SkyAppMarket: small business software apps

 Figure 2: Choose from a curated selection of affordable business applications that you’ll find in the SkyAppMarket.

One Sign-on for Fast, Easy Access

One issue that hinders efficiency for many small business employees is the sheer number of applications and systems they work with on a regular basis. It’s not uncommon that each application requires its own login credentials, leaving workers to spend time tracking (and sometimes losing) a list of passwords.

“The problem, for example, is an employee needs a login and password for her accounting software on the Web, she’ll need another login and password for her file sharing application, and yet another for her project management application,” Farah. SkyDesktop fixes all of that, giving employees one place to sign in to their cloud workspace and just one set of credentials to remember.

Administration Simplified

The single sign-on and a consolidated dashboard make things more efficient for small business owners and managers, too. “Without SkyDesktop, if I lose an employee—whether it’s amicable or not—I have to login to 14 different places where we have these applications, and I have to disable those accounts,” Farah says of traditional standalone applications.
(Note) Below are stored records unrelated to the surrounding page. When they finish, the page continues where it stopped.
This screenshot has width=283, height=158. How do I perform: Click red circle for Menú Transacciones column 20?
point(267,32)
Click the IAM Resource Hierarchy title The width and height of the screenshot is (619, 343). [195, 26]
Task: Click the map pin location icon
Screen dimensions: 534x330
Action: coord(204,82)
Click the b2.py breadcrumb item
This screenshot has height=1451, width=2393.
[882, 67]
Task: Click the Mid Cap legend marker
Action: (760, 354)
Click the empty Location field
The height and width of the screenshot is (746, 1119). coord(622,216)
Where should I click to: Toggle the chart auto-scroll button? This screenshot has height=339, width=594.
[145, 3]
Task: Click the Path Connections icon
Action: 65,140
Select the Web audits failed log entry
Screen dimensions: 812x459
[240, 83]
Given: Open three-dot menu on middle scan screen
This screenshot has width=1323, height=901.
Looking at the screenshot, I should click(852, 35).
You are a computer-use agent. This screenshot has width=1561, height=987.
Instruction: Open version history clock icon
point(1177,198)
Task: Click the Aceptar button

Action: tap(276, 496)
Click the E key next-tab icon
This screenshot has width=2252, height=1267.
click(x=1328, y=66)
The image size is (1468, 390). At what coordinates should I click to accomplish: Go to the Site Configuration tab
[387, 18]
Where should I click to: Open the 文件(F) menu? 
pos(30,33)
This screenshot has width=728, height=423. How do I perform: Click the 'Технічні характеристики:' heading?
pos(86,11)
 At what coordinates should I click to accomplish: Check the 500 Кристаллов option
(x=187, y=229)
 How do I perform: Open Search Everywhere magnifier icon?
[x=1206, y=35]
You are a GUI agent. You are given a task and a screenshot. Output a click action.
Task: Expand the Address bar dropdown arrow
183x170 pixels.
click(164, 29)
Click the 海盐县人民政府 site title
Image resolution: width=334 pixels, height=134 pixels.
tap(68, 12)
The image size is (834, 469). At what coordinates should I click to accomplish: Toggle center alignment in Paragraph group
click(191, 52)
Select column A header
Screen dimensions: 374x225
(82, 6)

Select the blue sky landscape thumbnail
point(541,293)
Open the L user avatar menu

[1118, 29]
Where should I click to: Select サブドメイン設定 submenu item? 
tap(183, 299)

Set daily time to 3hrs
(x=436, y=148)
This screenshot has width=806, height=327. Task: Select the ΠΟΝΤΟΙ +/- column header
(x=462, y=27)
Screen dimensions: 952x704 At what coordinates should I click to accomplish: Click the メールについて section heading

Through the SkyDesktop aggregated dashboard, the platform looks at all the applications the employee had and, without requiring the business owner to go through each one individually, it disables the account across the entire suite of applications.

Putting other tasks on hold to deactivate terminated employees’ accounts is necessary not only to reduce the risk of a data breach but also to avoid unwanted fees. Some providers charge $30, $50 or more per user per month, a cost that small businesses eagerly avoid when possible.” SkyDesktop centralizes everything,” Farah says, adding that SkyDesktop’s approach also makes billing, support and other administrative tasks far easier. “You receive one bill, one point of contact for support, and one for user management.”       

Priced for Small Business

The SkyDesktop platform is free to use. Application costs vary from free to around $10 per user per month, with the average being roughly $3. Even if an application isn’t free, almost all of them offer a free trial.

“We’ve also introduced something new called the retrial,” Farah says. “If you try an application now and you don’t buy it, and then in 6 months you want to try it again, you can go for another free trial.”

That’s a departure from many other cloud providers, who hesitate to make similar arrangements. But it’s an important option for small businesses, which may have a very different set of needs 6 months down the road than they do today. Application bundles are also available, some of which include 10 applications for only $25.

Julie Knudson is a freelance writer whose articles have appeared in technology magazines including BizTech, Processor, and For The Record. She has covered technology issues for publications in other industries, from foodservice to insurance, and she also writes a recurring column in Integrated Systems Contractor magazine.